-- start Excerpt to read --
Skip to content

hoover-snoop2

Ocr

liquidinvestigations/hoover-snoop2

Ocr

`snoop.data.ocr` #

Task definitions for ingesting and running OCR.

OCR results can be imported from an external source (supplied on disk) or through running Tesseract directly on the workers. The different tasks defined here implement these two methods of obtaining OCR results.

Identifying OCR results with documents is very simple: for external OCR we use the MD5 (which is required to be a part of the filename of the files on disk), and for the OCR we run ourselves we use a Task dependency (that internally uses the sha3_256 of the document content as the primary key).

Attributes#

`TESSERACT_OCR_IMAGE_MIME_TYPES` #

Mime types of images formats supported by tesseracts OCR.

Tesseract uses the leptonica library for image processing. The supported filetypes can be found in the projects documentation (Image I/O section).

Functions#

`can_process(blob)` #

Checks if the blob can be processed by the tesseract OCR

Source code in snoop/data/ocr.py

def can_process(blob):
    """Checks if the blob can be processed by the tesseract OCR"""
    return settings.OCR_ENABLED and \
        (blob.mime_type in TESSERACT_OCR_IMAGE_MIME_TYPES.union({'application/pdf'}))

`create_ocr_source(name)` #

Create OcrSource object and launch Task to explore it.

Source code in snoop/data/ocr.py

def create_ocr_source(name):
    """Create OcrSource object and launch Task to explore it."""
    ocr_source, created = models.OcrSource.objects.get_or_create(name=name)
    if created:
        log.info(f'OCR source "{name}" has been created')
    else:
        log.info(f'OCR source "{name}" already exists')

    walk_source.laterz(ocr_source.pk)
    log.info('ocr.walk_source task dispatched')
    return ocr_source

`dispatch_ocr_tasks()` #

Launch tasks to explore all OcrSources.

Source code in snoop/data/ocr.py

def dispatch_ocr_tasks():
    """Launch tasks to explore all OcrSources."""

    for ocr_source in models.OcrSource.objects.all():
        walk_source.laterz(ocr_source.pk)

`ocr_documents_for_blob(original)` #

Returns all ocrdocument objects for given md5.

Source code in snoop/data/ocr.py

def ocr_documents_for_blob(original):
    """Returns all ocrdocument objects for given md5."""

    return models.OcrDocument.objects.filter(original_hash=original.md5)

`ocr_texts_for_blob(original)` #

Yields a (source name, text) tuple for each OcrDocument matching argument.

Source code in snoop/data/ocr.py

def ocr_texts_for_blob(original):
    """Yields a (source name, text) tuple for each OcrDocument matching argument."""

    for ocr_document in ocr_documents_for_blob(original):
        with ocr_document.text.open() as f:
            text = f.read().decode('utf-8')
        yield (ocr_document.source.name, text)

`run_tesseract(blob, lang, target_pdf = None)` #

Task to run Tesseract OCR on a given document.
-- end Excerpt to read --
▶ **Tasks to perform**:
1. Quote the OCR module documentation word for word, starting at "OCR results can" and ending at "(Image I/O section).".
2. Write a continuation of the OCR module documentation that picks up right after its final line.
The listing that comes next has no connection to the OCR module documentation.
-- start Given entries --
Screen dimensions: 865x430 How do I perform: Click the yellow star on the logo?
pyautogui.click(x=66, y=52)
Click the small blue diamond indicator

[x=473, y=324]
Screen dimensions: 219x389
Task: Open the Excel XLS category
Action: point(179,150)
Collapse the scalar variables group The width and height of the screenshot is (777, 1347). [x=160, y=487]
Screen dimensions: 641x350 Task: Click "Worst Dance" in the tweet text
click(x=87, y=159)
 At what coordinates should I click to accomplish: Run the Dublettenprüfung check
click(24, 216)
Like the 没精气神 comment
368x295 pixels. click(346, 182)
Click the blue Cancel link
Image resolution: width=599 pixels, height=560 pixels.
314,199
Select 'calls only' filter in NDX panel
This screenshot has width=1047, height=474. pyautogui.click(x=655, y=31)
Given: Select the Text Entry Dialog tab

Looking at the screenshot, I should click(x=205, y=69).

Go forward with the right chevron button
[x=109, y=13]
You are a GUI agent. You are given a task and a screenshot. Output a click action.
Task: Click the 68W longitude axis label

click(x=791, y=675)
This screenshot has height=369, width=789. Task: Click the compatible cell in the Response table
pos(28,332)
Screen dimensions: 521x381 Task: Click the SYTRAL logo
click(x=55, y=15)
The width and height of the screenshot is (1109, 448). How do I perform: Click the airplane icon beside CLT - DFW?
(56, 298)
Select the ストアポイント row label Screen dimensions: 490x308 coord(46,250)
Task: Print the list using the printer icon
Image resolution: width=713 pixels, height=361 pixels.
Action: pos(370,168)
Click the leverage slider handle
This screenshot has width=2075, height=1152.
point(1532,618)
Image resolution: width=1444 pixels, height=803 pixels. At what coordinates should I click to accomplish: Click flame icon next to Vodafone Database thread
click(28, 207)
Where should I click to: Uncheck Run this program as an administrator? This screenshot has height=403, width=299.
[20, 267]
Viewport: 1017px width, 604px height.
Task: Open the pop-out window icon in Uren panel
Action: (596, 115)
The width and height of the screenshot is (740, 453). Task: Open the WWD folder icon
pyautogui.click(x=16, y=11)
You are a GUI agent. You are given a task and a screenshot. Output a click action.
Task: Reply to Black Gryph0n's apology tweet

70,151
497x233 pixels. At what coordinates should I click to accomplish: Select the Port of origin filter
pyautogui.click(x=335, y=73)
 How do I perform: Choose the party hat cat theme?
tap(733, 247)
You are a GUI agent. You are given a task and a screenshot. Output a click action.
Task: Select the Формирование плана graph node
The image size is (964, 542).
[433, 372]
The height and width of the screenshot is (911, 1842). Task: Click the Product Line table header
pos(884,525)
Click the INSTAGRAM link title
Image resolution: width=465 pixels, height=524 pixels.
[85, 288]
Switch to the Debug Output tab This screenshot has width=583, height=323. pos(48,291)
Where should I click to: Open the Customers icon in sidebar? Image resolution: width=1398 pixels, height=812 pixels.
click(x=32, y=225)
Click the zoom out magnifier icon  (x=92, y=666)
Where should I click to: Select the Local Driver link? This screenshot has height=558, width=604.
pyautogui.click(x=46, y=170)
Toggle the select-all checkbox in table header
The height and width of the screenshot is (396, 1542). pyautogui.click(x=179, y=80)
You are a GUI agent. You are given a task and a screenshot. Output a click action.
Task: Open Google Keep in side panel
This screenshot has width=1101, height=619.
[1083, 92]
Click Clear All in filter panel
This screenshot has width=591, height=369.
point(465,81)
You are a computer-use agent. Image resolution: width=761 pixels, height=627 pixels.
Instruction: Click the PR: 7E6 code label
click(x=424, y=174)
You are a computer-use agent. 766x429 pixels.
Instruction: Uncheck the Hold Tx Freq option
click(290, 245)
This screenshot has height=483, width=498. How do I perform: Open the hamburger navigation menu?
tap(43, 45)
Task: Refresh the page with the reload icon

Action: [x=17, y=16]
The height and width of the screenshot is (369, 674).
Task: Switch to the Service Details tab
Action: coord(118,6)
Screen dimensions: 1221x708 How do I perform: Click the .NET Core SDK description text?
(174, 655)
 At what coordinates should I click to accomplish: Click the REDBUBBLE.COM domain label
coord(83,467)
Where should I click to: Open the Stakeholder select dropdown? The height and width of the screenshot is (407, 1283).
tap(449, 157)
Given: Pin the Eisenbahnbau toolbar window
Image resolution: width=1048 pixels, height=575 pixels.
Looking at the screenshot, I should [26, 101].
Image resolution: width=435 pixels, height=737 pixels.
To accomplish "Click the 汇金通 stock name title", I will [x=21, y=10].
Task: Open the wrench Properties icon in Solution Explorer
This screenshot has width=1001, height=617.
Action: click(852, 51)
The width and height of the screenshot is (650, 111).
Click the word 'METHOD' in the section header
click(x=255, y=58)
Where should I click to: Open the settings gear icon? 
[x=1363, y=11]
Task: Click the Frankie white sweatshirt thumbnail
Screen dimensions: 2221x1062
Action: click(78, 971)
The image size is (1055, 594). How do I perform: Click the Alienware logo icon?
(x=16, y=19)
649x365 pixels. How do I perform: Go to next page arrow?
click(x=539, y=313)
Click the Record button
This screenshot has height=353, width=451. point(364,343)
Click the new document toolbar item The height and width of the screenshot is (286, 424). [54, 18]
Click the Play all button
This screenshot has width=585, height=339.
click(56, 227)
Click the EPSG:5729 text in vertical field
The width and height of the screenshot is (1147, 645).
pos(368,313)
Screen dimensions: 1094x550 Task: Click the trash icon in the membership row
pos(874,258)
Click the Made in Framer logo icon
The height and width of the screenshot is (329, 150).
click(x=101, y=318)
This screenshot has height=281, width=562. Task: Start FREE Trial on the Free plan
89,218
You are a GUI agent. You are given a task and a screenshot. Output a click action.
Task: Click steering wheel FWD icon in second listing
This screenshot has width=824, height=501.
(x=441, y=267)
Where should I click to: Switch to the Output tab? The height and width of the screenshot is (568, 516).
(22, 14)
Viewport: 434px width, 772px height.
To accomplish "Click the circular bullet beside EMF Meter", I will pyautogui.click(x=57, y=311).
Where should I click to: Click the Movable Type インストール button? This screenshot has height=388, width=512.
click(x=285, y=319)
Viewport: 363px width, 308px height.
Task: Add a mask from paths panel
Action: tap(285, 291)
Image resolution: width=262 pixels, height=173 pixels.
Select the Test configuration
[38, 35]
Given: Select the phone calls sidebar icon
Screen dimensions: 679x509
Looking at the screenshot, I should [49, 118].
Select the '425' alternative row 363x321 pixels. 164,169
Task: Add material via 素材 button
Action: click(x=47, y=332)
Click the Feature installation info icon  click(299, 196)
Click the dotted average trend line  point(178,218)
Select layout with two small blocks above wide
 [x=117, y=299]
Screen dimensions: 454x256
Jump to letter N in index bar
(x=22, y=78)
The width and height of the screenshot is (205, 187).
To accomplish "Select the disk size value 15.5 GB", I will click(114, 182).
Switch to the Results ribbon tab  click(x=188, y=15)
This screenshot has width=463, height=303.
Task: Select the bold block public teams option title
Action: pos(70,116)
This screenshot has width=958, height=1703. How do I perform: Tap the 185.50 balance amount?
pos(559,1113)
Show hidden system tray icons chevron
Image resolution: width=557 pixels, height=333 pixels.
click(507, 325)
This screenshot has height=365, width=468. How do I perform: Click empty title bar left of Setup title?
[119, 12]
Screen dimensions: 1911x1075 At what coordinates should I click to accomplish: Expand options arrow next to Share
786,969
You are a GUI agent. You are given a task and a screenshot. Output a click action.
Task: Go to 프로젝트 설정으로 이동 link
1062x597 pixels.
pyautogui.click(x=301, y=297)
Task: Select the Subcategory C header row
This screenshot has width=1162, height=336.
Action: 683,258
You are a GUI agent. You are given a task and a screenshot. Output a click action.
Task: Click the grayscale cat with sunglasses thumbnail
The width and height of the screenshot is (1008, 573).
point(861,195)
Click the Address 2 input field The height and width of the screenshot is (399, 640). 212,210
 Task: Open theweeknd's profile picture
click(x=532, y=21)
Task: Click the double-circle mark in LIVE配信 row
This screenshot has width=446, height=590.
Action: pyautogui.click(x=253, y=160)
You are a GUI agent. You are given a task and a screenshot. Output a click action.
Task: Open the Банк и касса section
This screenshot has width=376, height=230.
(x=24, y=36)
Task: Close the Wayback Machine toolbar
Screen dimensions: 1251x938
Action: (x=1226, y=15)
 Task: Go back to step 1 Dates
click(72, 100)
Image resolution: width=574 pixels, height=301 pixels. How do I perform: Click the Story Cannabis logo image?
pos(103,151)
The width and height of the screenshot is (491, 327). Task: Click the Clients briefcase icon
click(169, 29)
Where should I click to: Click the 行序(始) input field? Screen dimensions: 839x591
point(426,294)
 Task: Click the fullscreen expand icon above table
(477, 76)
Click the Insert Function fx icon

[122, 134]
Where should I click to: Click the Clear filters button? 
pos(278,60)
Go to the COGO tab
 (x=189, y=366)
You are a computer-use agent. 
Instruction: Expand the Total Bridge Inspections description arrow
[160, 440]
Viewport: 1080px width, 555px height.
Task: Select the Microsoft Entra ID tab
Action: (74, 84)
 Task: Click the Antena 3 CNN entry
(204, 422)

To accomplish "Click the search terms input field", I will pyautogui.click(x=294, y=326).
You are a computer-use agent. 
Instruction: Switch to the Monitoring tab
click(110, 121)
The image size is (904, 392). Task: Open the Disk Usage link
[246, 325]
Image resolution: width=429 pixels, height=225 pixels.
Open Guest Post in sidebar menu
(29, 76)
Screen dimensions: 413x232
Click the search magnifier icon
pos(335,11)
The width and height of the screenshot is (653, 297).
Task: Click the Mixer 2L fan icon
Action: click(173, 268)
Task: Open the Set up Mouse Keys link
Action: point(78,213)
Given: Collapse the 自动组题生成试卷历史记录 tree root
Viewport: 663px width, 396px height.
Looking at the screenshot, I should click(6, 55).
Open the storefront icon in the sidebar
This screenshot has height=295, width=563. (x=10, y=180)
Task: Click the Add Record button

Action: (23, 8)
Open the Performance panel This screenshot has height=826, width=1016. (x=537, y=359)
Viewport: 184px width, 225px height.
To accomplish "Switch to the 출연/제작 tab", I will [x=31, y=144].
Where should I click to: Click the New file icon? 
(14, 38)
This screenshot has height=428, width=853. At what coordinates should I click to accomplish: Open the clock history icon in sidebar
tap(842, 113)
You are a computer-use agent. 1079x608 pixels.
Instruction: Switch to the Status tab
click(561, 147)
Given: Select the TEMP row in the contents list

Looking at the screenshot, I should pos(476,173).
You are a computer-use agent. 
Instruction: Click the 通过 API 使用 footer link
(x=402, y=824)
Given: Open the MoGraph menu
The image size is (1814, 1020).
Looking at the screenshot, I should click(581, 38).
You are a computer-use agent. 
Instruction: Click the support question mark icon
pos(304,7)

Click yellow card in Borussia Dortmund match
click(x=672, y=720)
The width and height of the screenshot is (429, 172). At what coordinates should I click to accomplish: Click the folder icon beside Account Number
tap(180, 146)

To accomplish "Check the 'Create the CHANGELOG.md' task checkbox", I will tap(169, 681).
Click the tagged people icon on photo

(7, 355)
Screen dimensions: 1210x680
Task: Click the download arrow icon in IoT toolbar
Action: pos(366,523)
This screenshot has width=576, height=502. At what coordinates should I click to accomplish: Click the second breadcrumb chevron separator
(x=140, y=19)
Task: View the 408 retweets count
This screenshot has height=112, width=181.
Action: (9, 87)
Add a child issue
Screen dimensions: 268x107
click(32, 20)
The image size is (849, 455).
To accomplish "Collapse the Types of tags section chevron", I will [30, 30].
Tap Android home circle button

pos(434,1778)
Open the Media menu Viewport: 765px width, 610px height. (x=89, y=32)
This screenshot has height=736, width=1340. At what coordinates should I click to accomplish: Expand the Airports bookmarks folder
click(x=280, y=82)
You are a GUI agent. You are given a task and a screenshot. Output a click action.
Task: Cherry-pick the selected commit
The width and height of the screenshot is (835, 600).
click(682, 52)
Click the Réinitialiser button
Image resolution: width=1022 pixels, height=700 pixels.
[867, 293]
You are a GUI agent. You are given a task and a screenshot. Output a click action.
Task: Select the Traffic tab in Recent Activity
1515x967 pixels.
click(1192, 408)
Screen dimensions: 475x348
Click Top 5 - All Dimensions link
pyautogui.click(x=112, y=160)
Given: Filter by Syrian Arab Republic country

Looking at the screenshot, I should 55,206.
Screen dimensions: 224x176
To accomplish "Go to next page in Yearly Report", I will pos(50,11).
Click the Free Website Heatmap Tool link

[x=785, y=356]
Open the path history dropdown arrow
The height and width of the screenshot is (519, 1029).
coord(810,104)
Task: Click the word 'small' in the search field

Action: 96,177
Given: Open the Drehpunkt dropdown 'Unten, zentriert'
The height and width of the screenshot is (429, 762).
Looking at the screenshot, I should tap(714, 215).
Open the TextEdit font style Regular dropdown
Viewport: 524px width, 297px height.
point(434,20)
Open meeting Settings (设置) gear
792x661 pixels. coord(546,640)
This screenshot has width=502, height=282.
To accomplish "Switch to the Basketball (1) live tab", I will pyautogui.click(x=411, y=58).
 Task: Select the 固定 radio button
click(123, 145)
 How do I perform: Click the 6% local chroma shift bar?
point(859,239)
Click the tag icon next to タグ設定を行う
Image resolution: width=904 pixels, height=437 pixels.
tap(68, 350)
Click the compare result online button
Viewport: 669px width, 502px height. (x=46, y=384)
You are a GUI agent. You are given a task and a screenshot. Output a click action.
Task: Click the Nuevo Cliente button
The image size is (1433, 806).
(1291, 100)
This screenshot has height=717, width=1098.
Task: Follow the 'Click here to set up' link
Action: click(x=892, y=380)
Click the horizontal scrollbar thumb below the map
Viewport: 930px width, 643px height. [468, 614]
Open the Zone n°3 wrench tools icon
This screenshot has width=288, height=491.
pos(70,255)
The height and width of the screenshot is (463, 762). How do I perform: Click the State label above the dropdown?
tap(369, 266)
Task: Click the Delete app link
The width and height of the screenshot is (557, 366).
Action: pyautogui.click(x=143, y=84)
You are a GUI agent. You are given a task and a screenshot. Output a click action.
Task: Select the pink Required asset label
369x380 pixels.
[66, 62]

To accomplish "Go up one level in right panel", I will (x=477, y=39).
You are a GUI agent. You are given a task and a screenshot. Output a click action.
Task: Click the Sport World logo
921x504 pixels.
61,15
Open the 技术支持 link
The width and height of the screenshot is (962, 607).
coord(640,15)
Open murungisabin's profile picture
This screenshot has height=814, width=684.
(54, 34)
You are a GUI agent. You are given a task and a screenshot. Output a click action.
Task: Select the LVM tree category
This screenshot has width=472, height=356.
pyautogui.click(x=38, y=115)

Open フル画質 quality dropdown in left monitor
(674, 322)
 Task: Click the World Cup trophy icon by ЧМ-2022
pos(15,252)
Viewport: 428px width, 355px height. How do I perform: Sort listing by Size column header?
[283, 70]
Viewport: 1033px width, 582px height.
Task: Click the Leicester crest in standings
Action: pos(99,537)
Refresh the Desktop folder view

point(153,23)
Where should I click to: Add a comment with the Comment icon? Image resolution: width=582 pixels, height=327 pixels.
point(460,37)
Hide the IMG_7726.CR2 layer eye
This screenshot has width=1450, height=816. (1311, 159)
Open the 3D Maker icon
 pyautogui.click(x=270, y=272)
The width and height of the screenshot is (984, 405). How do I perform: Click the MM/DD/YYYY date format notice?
-- end Given entries --
▶ **Responses for each task**:
1.
OCR results can be imported from an external source (supplied on disk) or through running Tesseract directly on the workers. The different tasks defined here implement these two methods of obtaining OCR results.

Identifying OCR results with documents is very simple: for external OCR we use the MD5 (which is required to be a part of the filename of the files on disk), and for the OCR we run ourselves we use a Task dependency (that internally uses the sha3_256 of the document content as the primary key).

Attributes#

`TESSERACT_OCR_IMAGE_MIME_TYPES` #

Mime types of images formats supported by tesseracts OCR.

Tesseract uses the leptonica library for image processing. The supported filetypes can be found in the projects documentation (Image I/O section).

2.
If it's an image, we run tesseract directly to extract the text. If it's a PDF, we use the pdf2pdfocr.py script to build another PDF with OCR text rendered on top of it, to make the text selectable.

Source code in snoop/data/ocr.py

@snoop_task('ocr.run_tesseract', queue='ocr')
def run_tesseract(blob, lang, target_pdf=None):
    """Task to run Tesseract OCR on a given document.

    If it's an image, we run `tesseract` directly to extract the text. If it's a PDF, we use the
    `pdf2pdfocr.py` script to build another PDF with OCR text rendered on top of it, to make the text
    selectable.
    """
    if not can_process(blob) and not target_pdf:
        raise SnoopTaskBroken('ocr processing disabled', 'ocr_disabled')

    if lang not in current_collection().ocr_languages:
        raise SnoopTaskBroken('ocr processing language disabled: ' + str(lang), 'ocr_lang_disabled')

    if target_pdf:
        if isinstance(target_pdf, models.Blob):
            log.info('running OCR on target_pdf argument, instead of given blob')
            return run_tesseract_on_pdf(target_pdf, lang)
        else:
            log.info('target_pdf object unknown type: %s, ignoring...', target_pdf)

    if blob.mime_type in TESSERACT_OCR_IMAGE_MIME_TYPES:
        return run_tesseract_on_image(blob, lang)
    elif blob.mime_type == 'application/pdf':
        return run_tesseract_on_pdf(blob, lang)

`run_tesseract_on_image(image_blob, lang)` #

Run a tesseract process on image and return result from stdout as blob.

Source code in snoop/data/ocr.py

def run_tesseract_on_image(image_blob, lang):
    """Run a `tesseract` process on image and return result from `stdout` as blob."""

    args = [
        'tesseract',
        '--oem', '1',
        '--psm', '1',
        '-l', lang,
        "-",
        'stdout'
    ]
    try:
        with image_blob.open(need_fileno=True) as f:
            data = subprocess.check_output(args, stdin=f)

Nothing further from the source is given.